Ramos-Horta Says Greater Sunrise Gas Field Agreement Could Be Signed in July
East Timor President Ramos-Horta says a deal to develop the Greater Sunrise gas field with Australia could be signed in July, boosting national revenues.
East Timor President Jose Ramos‑Horta told interviewers on June 11 that an agreement to develop the Greater Sunrise gas field with Australia could be finalized as early as July, a development that would follow the cessation of the country’s last producing field in 2025 and offer a critical new revenue source. The president framed the potential signature as the culmination of prolonged negotiations over how to develop and share income from the Timor Sea resource, and he stressed the urgency given East Timor’s need to replace lost production. Markets, government planners and international energy firms are watching closely because a signed deal would unlock a multi-year development process for a field long viewed as pivotal for the young nation’s fiscal future.
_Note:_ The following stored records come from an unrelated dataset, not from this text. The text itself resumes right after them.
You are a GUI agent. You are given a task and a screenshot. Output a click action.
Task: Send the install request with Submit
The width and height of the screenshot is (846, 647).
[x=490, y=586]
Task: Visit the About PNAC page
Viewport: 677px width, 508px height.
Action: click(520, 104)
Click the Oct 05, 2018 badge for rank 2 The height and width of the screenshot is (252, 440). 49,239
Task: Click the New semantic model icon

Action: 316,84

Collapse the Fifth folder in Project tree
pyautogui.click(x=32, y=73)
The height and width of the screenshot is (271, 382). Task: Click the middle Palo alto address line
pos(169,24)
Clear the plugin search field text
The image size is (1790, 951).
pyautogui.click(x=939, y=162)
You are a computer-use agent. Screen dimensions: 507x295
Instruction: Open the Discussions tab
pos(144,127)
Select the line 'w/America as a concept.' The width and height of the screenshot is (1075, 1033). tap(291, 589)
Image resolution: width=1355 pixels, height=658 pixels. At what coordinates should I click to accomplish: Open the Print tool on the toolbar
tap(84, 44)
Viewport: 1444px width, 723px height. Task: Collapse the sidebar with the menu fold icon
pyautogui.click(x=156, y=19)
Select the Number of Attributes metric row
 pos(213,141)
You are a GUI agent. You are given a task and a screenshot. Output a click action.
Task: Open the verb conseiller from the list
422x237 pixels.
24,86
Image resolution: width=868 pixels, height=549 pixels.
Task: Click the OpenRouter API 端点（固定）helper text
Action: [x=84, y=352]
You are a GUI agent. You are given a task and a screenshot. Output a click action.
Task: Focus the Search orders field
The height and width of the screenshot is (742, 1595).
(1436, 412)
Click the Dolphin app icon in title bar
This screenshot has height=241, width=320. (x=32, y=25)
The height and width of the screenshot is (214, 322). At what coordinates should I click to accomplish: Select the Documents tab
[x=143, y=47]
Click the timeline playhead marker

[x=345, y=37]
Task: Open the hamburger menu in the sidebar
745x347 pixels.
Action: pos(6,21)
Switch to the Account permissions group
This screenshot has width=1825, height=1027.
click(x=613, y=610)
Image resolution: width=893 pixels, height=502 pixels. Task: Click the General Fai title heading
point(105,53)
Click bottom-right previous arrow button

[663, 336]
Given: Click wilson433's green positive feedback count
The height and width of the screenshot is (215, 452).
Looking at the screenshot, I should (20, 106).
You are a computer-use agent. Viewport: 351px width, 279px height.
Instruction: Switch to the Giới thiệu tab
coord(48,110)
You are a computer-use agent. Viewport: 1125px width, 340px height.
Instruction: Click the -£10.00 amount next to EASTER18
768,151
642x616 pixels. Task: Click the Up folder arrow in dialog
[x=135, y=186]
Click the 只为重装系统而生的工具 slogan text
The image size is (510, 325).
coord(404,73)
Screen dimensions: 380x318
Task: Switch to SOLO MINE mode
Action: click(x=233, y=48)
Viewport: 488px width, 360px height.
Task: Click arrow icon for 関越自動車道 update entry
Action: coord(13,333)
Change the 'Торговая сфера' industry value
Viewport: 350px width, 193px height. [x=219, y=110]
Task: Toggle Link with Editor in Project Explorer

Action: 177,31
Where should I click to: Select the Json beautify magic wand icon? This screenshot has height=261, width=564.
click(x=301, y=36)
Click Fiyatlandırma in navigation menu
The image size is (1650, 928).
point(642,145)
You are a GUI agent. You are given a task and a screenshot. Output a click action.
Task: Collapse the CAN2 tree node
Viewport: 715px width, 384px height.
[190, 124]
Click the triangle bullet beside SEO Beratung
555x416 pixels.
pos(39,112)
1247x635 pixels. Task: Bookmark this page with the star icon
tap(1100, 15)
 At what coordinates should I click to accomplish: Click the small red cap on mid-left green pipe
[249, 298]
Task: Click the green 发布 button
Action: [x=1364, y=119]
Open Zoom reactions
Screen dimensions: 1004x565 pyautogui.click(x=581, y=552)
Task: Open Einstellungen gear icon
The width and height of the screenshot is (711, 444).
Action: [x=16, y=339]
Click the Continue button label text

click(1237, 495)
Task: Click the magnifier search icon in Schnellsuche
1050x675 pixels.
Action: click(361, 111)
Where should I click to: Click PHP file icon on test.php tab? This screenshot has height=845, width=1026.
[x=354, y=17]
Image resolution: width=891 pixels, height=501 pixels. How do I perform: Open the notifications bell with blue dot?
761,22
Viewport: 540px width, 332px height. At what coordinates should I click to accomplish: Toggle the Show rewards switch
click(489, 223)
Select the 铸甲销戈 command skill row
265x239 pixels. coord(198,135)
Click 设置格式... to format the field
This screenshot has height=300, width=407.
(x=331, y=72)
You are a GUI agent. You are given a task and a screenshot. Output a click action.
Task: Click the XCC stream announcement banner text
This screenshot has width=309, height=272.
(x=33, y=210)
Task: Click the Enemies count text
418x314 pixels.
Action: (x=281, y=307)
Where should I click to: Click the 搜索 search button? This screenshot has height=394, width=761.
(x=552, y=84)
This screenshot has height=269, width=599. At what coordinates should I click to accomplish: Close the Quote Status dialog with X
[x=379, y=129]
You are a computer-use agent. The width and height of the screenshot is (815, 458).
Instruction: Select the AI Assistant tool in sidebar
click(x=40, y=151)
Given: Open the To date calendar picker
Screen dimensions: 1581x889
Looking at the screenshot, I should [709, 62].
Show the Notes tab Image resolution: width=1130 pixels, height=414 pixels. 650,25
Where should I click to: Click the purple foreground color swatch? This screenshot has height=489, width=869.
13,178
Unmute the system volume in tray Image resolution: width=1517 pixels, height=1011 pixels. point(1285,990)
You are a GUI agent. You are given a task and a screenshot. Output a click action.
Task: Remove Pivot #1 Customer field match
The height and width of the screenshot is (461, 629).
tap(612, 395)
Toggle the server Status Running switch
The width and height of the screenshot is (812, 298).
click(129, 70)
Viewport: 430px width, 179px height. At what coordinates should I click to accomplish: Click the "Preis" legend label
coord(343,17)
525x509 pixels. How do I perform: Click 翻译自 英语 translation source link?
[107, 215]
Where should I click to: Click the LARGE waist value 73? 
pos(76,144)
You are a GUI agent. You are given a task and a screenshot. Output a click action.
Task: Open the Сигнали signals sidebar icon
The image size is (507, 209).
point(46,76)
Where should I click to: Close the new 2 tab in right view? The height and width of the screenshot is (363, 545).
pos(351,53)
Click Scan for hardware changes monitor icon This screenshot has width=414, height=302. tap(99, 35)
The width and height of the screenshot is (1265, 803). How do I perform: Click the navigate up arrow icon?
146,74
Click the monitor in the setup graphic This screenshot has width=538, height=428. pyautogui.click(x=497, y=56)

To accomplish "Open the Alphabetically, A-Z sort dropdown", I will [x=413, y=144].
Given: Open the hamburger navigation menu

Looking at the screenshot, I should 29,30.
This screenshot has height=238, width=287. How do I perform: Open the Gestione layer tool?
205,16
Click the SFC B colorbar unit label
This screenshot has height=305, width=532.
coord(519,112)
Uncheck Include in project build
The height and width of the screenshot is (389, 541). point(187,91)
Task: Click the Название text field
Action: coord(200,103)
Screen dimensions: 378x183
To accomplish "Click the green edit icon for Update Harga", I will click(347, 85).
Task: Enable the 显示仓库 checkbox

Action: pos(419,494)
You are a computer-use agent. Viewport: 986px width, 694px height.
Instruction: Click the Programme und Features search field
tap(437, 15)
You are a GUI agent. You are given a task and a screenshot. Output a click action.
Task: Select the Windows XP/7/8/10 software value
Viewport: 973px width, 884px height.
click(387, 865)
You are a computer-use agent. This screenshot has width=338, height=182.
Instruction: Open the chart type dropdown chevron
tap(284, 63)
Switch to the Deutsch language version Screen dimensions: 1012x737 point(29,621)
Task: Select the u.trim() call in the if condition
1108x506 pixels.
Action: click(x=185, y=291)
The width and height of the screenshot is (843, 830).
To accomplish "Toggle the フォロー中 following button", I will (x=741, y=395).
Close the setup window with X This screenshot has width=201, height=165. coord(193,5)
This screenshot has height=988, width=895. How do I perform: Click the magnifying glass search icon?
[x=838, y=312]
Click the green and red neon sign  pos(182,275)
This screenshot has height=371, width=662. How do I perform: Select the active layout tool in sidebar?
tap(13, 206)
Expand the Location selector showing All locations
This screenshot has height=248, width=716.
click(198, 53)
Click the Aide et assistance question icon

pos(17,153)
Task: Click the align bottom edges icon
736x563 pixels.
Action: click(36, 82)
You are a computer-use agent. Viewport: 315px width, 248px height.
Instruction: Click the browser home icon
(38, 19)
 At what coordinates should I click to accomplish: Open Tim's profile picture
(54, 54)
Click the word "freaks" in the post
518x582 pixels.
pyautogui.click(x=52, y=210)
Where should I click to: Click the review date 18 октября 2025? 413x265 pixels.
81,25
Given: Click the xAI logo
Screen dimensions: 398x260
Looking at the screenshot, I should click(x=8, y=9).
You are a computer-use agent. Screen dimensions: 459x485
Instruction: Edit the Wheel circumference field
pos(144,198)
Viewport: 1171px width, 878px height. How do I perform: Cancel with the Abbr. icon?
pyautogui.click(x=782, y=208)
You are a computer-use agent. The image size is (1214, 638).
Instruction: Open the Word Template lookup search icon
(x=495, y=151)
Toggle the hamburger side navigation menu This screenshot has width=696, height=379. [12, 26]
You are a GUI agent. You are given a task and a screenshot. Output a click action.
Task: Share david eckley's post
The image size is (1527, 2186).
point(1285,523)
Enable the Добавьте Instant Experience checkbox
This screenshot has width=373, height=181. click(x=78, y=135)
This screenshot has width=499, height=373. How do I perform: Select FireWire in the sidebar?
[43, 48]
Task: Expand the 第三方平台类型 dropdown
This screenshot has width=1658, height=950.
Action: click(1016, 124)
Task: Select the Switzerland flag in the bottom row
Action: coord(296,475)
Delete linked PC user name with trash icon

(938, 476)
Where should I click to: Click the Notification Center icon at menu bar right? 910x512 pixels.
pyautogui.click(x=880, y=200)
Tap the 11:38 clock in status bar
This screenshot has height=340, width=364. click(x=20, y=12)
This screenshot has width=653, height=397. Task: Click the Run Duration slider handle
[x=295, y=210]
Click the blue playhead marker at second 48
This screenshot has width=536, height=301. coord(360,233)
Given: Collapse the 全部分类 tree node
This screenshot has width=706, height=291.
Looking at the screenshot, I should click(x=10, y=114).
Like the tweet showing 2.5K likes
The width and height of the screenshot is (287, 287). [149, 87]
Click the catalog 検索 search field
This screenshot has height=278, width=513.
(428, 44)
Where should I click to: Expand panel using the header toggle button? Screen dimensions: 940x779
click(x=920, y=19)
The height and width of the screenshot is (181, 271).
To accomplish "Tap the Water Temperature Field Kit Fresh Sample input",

East Timor president: Greater Sunrise gas field deal imminent
In an online interview on June 11, President Ramos‑Horta indicated that negotiators had narrowed differences sufficiently to set a potential signing window for July, describing the milestone as realistic if final technical and commercial terms are agreed. He emphasized the importance of the agreement for East Timor’s economic stability after the country’s last producing field went offline in 2025, and said the government is prepared to move quickly to secure investment and begin the next stage of development. Officials in Dili have reiterated that a signed deal would not itself start production but would clear the way for detailed project planning, contractual commitments and regulatory approvals.
Background on the Greater Sunrise reserves
The Greater Sunrise gas field lies in the Timor Sea and has long been regarded as one of the region’s most significant untapped natural gas resources, attracting attention from governments and energy companies for more than two decades. Discussions over how to develop the field have included proposals for a central processing facility, onshore and offshore options, pipelines and liquefied natural gas facilities, and the choice of development concept has major implications for revenue sharing, jobs and environmental oversight. Because the field straddles maritime interests and involves foreign partners, the technical complexity has been matched by diplomatic and commercial negotiations that have delayed final investment decisions until now.
Economic impact after East Timor’s 2025 production halt
The potential agreement comes at a time of heightened fiscal sensitivity for East Timor, whose last producing field ceased operation in 2025 and left a gap in public revenues that the government must fill to sustain services and development plans. Government officials and external advisers have framed the Greater Sunrise development as a long‑term source of export earnings, fiscal receipts and employment, but they also caution that revenue flows will not be immediate and depend on construction timetables, market conditions and gas pricing. For a nation that has relied heavily on hydrocarbons, the timing of a deal and the speed of subsequent project milestones are central to budget planning and investor confidence.
Negotiation points and proposed timeline toward signature
Key negotiation topics reportedly include the fiscal regime and revenue split, the choice of development model—whether to prioritise onshore processing in Timor‑Leste or an offshore solution tied to facilities in Australia or regional partners—plus infrastructure routing, environmental safeguards and the allocation of contractor roles. President Ramos‑Horta’s July target suggests negotiators believe those sticking points can be resolved in weeks rather than months, but any signature would still be followed by a phase of detailed engineering, investor financing and regulatory clearances before construction can begin. Observers note that even with a signed agreement the path to first gas is typically measured in several years, underscoring the distinction between a political deal and project delivery.
Australia–East Timor relations and regional implications
The Greater Sunrise talks sit against a backdrop of evolving Australia–East Timor relations, including normalization of maritime boundaries that has created a framework for cooperation while leaving complex project‑level decisions to be settled by commercial and political negotiation. A signed agreement would likely ease bilateral tensions over resources and could serve as a template for managing cross‑border energy projects in the Indo‑Pacific, with implications for regional supply chains and investor appetite. Major energy companies and neighbouring states will be attentive to how the deal allocates environmental responsibilities and disaster‑risk mitigation, which remain politically sensitive and economically consequential.
Next steps for development and revenue management
If a signature is achieved in July as the president suggested, the next steps will include final investment decisions by project partners, environmental and social impact assessments, legislative or parliamentary approvals in East Timor and the mobilization of construction capital and contractors. The government will also need to set transparent revenue management and oversight mechanisms so that eventual gas income supports development priorities, reduces dependence on external aid and builds fiscal resilience. Donor institutions and multilateral banks may be engaged to facilitate financing, while companies will press forward with engineering, procurement and construction schedules that will determine when first gas—and therefore meaningful revenue—arrives.
A July signing, if it materializes, would mark a major diplomatic and commercial break‑through for East Timor and Australia, but it would also start a demanding implementation phase that will test the capacity of national institutions, investors and regulators to turn a headline agreement into sustainable energy production and public benefit.